Instructions to follow
The entries must be retyped exactly, down to the last line.

Exercise data

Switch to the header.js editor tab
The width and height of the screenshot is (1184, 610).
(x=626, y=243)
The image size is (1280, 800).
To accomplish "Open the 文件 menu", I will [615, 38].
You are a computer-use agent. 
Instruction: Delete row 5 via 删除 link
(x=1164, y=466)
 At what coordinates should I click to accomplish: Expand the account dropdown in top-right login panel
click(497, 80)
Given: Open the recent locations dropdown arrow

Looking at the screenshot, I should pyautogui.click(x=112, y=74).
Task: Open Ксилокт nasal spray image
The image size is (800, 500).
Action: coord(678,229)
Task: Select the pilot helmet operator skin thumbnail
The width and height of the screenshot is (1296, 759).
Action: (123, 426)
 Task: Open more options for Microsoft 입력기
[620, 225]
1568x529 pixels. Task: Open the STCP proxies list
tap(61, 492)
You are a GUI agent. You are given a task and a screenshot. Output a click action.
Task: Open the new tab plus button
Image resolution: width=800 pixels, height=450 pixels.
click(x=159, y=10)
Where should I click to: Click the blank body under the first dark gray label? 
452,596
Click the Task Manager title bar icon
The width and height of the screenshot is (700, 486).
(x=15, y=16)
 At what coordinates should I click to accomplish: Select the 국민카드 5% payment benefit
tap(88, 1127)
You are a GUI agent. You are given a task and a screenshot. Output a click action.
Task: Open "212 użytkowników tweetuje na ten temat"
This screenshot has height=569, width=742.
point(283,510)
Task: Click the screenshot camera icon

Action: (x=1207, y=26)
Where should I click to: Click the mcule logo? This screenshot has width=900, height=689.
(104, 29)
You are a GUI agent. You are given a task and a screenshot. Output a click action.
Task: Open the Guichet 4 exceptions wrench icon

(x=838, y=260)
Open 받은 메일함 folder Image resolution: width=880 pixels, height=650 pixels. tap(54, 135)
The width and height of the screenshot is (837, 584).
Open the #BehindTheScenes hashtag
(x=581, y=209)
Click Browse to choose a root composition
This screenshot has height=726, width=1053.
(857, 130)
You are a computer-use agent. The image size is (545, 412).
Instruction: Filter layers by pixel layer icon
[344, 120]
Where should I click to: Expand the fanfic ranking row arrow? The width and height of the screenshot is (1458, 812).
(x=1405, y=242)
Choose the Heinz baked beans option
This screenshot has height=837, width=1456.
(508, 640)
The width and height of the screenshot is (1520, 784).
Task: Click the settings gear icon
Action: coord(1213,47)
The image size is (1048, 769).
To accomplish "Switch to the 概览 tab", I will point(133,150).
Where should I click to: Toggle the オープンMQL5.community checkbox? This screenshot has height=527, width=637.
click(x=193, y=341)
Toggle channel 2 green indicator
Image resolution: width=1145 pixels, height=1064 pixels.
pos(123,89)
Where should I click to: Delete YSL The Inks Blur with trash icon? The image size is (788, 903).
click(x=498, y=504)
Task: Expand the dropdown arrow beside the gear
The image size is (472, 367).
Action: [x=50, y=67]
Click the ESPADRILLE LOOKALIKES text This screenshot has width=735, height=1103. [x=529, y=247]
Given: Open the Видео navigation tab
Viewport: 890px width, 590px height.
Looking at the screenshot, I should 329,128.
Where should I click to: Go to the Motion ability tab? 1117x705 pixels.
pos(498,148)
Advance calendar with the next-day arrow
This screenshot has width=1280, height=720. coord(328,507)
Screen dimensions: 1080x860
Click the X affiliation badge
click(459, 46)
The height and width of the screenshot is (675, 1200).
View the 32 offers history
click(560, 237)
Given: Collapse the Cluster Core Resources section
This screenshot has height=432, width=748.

Answer for the task
Switch to the header.js editor tab
The width and height of the screenshot is (1184, 610).
(x=626, y=243)
The image size is (1280, 800).
To accomplish "Open the 文件 menu", I will [615, 38].
You are a computer-use agent. 
Instruction: Delete row 5 via 删除 link
(x=1164, y=466)
 At what coordinates should I click to accomplish: Expand the account dropdown in top-right login panel
click(497, 80)
Given: Open the recent locations dropdown arrow

Looking at the screenshot, I should pyautogui.click(x=112, y=74).
Task: Open Ксилокт nasal spray image
The image size is (800, 500).
Action: coord(678,229)
Task: Select the pilot helmet operator skin thumbnail
The width and height of the screenshot is (1296, 759).
Action: (123, 426)
 Task: Open more options for Microsoft 입력기
[620, 225]
1568x529 pixels. Task: Open the STCP proxies list
tap(61, 492)
You are a GUI agent. You are given a task and a screenshot. Output a click action.
Task: Open the new tab plus button
Image resolution: width=800 pixels, height=450 pixels.
click(x=159, y=10)
Where should I click to: Click the blank body under the first dark gray label? 
452,596
Click the Task Manager title bar icon
The width and height of the screenshot is (700, 486).
(x=15, y=16)
 At what coordinates should I click to accomplish: Select the 국민카드 5% payment benefit
tap(88, 1127)
You are a GUI agent. You are given a task and a screenshot. Output a click action.
Task: Open "212 użytkowników tweetuje na ten temat"
This screenshot has height=569, width=742.
point(283,510)
Task: Click the screenshot camera icon

Action: (x=1207, y=26)
Where should I click to: Click the mcule logo? This screenshot has width=900, height=689.
(104, 29)
You are a GUI agent. You are given a task and a screenshot. Output a click action.
Task: Open the Guichet 4 exceptions wrench icon

(x=838, y=260)
Open 받은 메일함 folder Image resolution: width=880 pixels, height=650 pixels. tap(54, 135)
The width and height of the screenshot is (837, 584).
Open the #BehindTheScenes hashtag
(x=581, y=209)
Click Browse to choose a root composition
This screenshot has height=726, width=1053.
(857, 130)
You are a computer-use agent. The image size is (545, 412).
Instruction: Filter layers by pixel layer icon
[344, 120]
Where should I click to: Expand the fanfic ranking row arrow? The width and height of the screenshot is (1458, 812).
(x=1405, y=242)
Choose the Heinz baked beans option
This screenshot has height=837, width=1456.
(508, 640)
The width and height of the screenshot is (1520, 784).
Task: Click the settings gear icon
Action: coord(1213,47)
The image size is (1048, 769).
To accomplish "Switch to the 概览 tab", I will point(133,150).
Where should I click to: Toggle the オープンMQL5.community checkbox? This screenshot has height=527, width=637.
click(x=193, y=341)
Toggle channel 2 green indicator
Image resolution: width=1145 pixels, height=1064 pixels.
pos(123,89)
Where should I click to: Delete YSL The Inks Blur with trash icon? The image size is (788, 903).
click(x=498, y=504)
Task: Expand the dropdown arrow beside the gear
The image size is (472, 367).
Action: [x=50, y=67]
Click the ESPADRILLE LOOKALIKES text This screenshot has width=735, height=1103. [x=529, y=247]
Given: Open the Видео navigation tab
Viewport: 890px width, 590px height.
Looking at the screenshot, I should 329,128.
Where should I click to: Go to the Motion ability tab? 1117x705 pixels.
pos(498,148)
Advance calendar with the next-day arrow
This screenshot has width=1280, height=720. coord(328,507)
Screen dimensions: 1080x860
Click the X affiliation badge
click(459, 46)
The height and width of the screenshot is (675, 1200).
View the 32 offers history
click(560, 237)
Given: Collapse the Cluster Core Resources section
This screenshot has height=432, width=748.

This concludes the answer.